In summary, our results provide evidence across domains for successful cognition carried out by the orchestrated activation of multiple, spatially distributed task-specific (task-positive) components, the identity of which is remarkably stable across the adult lifespan. Importantly, the cognitively declining tasks were associated with an age-related decrease in task-positive responsivity, whereas in the cognitively preserved task task-positive responsivity also did not show any age-related difference. Furthermore, while the preserved task was not associated with significant deactivation of the DM network, we found such deactivation in both declining tasks, along with an age-related decrease in DM suppression. Altogether, our results highlight the importance of maintaining high neural responsiveness for successful cognitive ageing, and suggest that age-related loss in the ability to modulate task-positive and task-negative DM activity may be one of the primary domain-specific neural causes of age-related cognitive decline.

We hope our approach and results will contribute to the strengthening of a more realistic and nuanced view of neurocognitive ageing, with potentially similar underlying neural mechanisms undergoing differential, domain-specific modulation and change over time, resulting in disparate cognitive ageing trajectories, including both decline and preservation, across cognitive domains.

Methods

Participants

Participants (n=98, age: 23–87, mean: 55.0, s.d.: 16.4) were recruited from the population-based sample of the Cambridge Centre for Ageing and Neuroscience (Cam-CAN) project25 (www.cam-can.com). Participants underwent extensive cognitive, MRI and MEG testing for which they were screened by a diverse set of screening measures. Exclusion criteria included a list of significant psychiatric and health conditions (for example, history of stroke, chemo/radiotherapy, self-reported major psychiatric disorders), non-native English, poor hearing (failing to hear 35 dB at 1,000 Hz in both ears), poor vision (below 20/50 on the Snellen test), and 24 or lower MMSE score52. Demographic information of the current sample is provided in Table 1. Informed consent was obtained from all participants and ethical approval for the study was obtained from the Cambridgeshire 2 (now East of England—Cambridge Central) Research Ethics Committee. Only participants with complete fMRI recording from all three tasks were included in this study.

Table 1 Participant demographics and MMSE score.

Cognitive tasks

Here we introduce the three tasks used in the study, including their task scores and conditions of interest. A complete description of all task condition regressors is given in Supplementary Methods. Given the strong age-related differences in some of the behavioural scores, we detected participants with outlier performance using a sliding window approach (window width around each subject: ±15 years, outlier threshold: 2.5 s.d. within window). This resulted in the exclusion from the statistical tests (but not from the group ICA) of two participants from Fluid Intelligence (age 25 and 42), two participants from Picture Naming (age 23 and 40) and one participant from Sentence Comprehension (age 51).

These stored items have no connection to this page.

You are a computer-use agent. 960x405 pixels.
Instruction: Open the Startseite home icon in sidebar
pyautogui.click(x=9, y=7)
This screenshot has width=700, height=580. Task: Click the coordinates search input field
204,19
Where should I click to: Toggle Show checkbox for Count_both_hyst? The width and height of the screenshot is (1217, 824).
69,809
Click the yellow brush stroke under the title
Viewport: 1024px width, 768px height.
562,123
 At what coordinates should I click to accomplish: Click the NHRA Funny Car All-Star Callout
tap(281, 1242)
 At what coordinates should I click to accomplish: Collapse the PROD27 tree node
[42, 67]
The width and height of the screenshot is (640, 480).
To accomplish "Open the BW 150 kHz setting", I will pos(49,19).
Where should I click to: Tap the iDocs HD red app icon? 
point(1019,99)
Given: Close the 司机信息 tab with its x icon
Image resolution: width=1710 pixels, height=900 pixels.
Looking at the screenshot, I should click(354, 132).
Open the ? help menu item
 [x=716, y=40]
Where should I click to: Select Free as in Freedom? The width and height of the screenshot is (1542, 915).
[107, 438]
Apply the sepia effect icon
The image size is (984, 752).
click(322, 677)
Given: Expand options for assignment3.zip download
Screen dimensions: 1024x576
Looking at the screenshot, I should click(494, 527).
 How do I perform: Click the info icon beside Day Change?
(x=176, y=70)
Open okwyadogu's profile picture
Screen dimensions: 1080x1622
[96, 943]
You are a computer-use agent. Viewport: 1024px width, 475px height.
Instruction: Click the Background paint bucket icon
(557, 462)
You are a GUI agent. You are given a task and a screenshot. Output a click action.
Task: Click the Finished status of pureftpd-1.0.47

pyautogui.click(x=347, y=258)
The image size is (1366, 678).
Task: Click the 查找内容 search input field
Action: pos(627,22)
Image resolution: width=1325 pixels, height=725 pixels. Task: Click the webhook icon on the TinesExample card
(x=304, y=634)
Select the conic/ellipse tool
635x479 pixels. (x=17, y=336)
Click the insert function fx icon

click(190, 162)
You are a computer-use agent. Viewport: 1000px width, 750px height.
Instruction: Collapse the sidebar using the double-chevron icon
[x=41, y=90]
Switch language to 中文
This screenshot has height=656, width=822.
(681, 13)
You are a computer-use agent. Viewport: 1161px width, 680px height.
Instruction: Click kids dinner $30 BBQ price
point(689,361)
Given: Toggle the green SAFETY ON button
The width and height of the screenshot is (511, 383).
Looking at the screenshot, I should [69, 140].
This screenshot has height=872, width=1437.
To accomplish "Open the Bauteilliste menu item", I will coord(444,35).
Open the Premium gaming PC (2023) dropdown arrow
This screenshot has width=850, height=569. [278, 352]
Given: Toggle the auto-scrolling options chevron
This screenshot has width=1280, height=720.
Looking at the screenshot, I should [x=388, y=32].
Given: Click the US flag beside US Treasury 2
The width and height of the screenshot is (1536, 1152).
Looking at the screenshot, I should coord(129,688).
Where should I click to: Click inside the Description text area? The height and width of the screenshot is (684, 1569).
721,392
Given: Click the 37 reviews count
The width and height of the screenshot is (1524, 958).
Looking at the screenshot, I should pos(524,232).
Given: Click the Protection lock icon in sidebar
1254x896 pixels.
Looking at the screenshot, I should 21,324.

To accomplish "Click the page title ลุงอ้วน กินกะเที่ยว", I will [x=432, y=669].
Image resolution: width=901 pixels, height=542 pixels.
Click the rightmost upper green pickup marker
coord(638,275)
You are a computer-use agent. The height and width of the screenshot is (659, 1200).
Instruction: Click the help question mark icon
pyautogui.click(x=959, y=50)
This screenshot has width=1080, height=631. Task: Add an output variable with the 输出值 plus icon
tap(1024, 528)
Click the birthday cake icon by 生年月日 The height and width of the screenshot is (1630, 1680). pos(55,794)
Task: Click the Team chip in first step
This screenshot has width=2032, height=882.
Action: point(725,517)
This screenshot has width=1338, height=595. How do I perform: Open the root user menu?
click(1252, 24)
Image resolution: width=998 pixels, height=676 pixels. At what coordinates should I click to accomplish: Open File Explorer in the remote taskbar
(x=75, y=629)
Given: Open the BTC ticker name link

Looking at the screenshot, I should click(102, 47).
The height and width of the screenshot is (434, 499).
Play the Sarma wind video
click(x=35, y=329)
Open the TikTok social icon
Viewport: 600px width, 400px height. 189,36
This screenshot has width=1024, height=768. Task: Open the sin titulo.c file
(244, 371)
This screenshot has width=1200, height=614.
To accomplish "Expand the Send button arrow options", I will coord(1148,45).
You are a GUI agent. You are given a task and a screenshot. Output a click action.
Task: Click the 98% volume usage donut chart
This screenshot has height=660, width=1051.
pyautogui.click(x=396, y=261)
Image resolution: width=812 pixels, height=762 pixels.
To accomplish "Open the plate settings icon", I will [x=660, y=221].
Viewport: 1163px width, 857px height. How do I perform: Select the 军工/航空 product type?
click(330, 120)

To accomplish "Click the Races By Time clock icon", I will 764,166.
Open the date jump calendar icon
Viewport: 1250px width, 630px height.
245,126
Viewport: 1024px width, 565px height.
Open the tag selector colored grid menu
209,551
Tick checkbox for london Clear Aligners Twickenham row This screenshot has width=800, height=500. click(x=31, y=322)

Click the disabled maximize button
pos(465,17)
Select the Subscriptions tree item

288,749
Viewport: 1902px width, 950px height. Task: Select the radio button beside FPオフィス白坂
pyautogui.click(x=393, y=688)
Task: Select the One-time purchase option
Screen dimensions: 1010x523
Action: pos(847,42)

The Fluid Intelligence task taps into the central cognitive process of fluid reasoning, which is believed to underlie any complex mental control program32, and tends to show an age-related decrease37,38. This experiment was a simplified version of the standard Cattell Culture Fair fluid intelligence test53, modified to be used in the scanner54. The task used the classification subtest of the original Cattell test, in which four patterns are presented on the screen and participants use a button press to select the odd one out. The task employed a block design, with 30 s blocks of trials alternating between two difficulty levels, easy and hard. There was a total of four blocks per condition. As the task was self-paced with no fixed set of trials attempted by every participant, we evaluated task performance using a hits-minus-misses type of measure (hard correct−hard incorrect+easy correct−easy incorrect) that effectively balances between problem solving speed and accuracy, both being important aspects of Fluid Intelligence37. The suitability of this performance score was confirmed by its strong correlation (Pearson’s r [95% CI]: r(96)=0.77 [0.64, 0.83], P=10−17) with scores obtained from the full version of the Cattell test (Scale 2 Form A), administered outside the scanner25. For the fMRI analyses, we contrasted component activity in hard (more demanding) versus easy (less demanding) blocks (see Supplementary Methods).

The Picture Naming task measures word retrieval during picture naming, which tends to show an age-related decrease39. At the start of each trial, a fixation point was presented for 500 ms, followed by an object for 750 ms (1,000 ms interstimulus interval). Participants were asked to name the objects out loud, as quickly as possible, and their responses were recorded (picture naming condition). All the presented objects were common with short names (one or two syllable). A total of 200 pictures were presented in a different random order for each participant. In addition to the experimental trials, participants also saw 30 trials of phase-scrambled images to which they responded with the word ‘noise’, to serve as a low level visuomotor baseline condition (scrambled image condition). Task performance was measured as the percentage of correctly named trials, with common synonyms accepted as correct answers. For the fMRI analysis, we contrasted component activity to correctly named objects (more demanding condition) with that to scrambled images (less demanding condition, see Supplementary Methods).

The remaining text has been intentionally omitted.